Editor’s note: On June 14, 2016, a mastication machine started the Dog Head Fire that did most of its damage over a week’s time. These stories review the events of those weeks, lessons learned and what happened to people affected by the fire.
One year ago today, a forest fire exploded during a routine thinning procedure near the Fourth of July Campground in the Manzano Mountains, scorching 17,913 acres, destroying 12 single residences and 44 other minor structures.
“The fire will affect our natural resources for the next three generations,” said Juan Sanchez of the Chilili Land Grant, one of the most affected areas.
The fire left ash and debris, some of which went into the water supply. Most of the ash is gone from the water supply, but Sanchez said that the pond in Chilili is “full of silt.”
A major issue in the aftermath of the fire is falling trees.
“We have hundreds of thousands of toothpicks in the mountains,” Sanchez said.
When the fire burned through the Cibola National Forest, it burned the trees’ roots, leaving the very real possibility of trees falling unexpectedly and harming people or property.
“You never know when it’s going to fall,” Sanchez said.
Sanchez would like to thank the Edgewood Soil and Water Conservation District and its staff for their assistance in this time.
“We never got a chance to thank a lot of the people who helped us,” he said.
He also acknowledged help from state lawmakers and singled out former state Sen. Ted Barela specifically for “being there every day during the fire.”
Current Torrance County Commission Chairman Javier Sanchez represents District 3 where the fire happened and was serving as the county’s emergency manager at the time.

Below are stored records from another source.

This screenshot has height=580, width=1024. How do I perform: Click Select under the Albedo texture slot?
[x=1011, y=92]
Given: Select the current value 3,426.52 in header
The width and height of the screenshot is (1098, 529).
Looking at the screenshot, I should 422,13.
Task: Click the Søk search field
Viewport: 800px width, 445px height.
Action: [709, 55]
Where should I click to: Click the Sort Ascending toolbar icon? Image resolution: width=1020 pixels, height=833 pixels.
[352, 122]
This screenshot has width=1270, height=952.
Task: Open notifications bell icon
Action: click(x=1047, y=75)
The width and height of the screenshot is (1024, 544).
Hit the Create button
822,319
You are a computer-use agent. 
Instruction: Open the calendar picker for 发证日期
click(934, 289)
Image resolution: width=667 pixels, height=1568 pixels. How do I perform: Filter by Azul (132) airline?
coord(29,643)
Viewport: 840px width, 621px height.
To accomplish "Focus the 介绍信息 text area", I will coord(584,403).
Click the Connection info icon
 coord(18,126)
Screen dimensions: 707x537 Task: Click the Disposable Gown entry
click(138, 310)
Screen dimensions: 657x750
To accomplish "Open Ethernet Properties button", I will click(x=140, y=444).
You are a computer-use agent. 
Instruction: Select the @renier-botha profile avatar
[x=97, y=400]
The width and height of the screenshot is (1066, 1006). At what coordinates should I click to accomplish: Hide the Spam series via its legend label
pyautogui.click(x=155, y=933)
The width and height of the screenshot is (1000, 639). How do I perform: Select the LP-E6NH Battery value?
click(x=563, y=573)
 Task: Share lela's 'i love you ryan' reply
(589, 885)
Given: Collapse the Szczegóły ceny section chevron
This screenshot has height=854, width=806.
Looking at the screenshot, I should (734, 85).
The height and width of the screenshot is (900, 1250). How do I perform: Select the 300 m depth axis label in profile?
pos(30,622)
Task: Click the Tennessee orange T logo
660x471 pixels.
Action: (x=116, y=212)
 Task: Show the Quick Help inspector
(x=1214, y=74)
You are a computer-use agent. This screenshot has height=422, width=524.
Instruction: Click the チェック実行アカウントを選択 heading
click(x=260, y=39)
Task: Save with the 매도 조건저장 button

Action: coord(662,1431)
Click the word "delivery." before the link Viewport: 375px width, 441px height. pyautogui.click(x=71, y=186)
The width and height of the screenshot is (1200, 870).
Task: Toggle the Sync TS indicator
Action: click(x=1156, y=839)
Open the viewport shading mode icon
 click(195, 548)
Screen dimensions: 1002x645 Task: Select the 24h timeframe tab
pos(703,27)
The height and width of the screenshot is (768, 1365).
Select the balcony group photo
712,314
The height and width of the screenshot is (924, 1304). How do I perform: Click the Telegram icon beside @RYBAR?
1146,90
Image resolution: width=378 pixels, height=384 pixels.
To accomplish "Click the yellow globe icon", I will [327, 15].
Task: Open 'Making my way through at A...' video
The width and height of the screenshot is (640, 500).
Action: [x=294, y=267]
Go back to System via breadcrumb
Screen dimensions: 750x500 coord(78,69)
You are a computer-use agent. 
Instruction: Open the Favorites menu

“The experience was a real validation of multi-trans-jurisdictional preparation efforts,” Sanchez said about lessons learned from the emergency management perspective.
As for the changes to the area he has noticed the regrowth of vegetation.
“There has been a lot of regrowth. The weather has fueled the greening up which may help minimize flooding,” he said.
The commissioner said there has been a “sustained effort of mitigation” and resources are still available to the county in the event of flooding.
East Mountain Community Emergency Response Team Coordinator Vicki Voyles said there has not been a lot of reclamation of the land, so any measurable rains causes flooding and the water carries debris and limbs downhill.
“We helped sand bag several areas in the creek beds after the fire, because the land is not being worked with heavy equipment to divert the water flow,” Voyles said. “There are several families that are rebuilding, but the same is true of families that built elsewhere. Two of my good friends had to buy new homes and move from a once pristine area. I have not heard about water for consumption, gas lines, or electrical lines being upgraded.”
She said residents fear another wildfire.
“As a matter of fact, First Choice Community Health Care clinic in Edgewood is planning an exercise dealing with an influx of smoke inhalation victims so they are prepared,” Voyles said.
The East Mountain Interagency Fire Protection Association (EMIFPA) discussed lessons learned from the Dog Head Fire at a meeting this past March.
These lessons included flooding and flash flooding, infrastructure disruption such as transportation, communication, electricity, water and energy outages and after-the-fire jurisdictional complexities such as different federal agencies, different forestry divisions, different agencies such as the Bureau of Land Management, Bureau of Indian Affairs, the state, different county involvement and others assisting.
“That’s a real challenge to make that work,” Tom Stuart of EMIFPA said in March.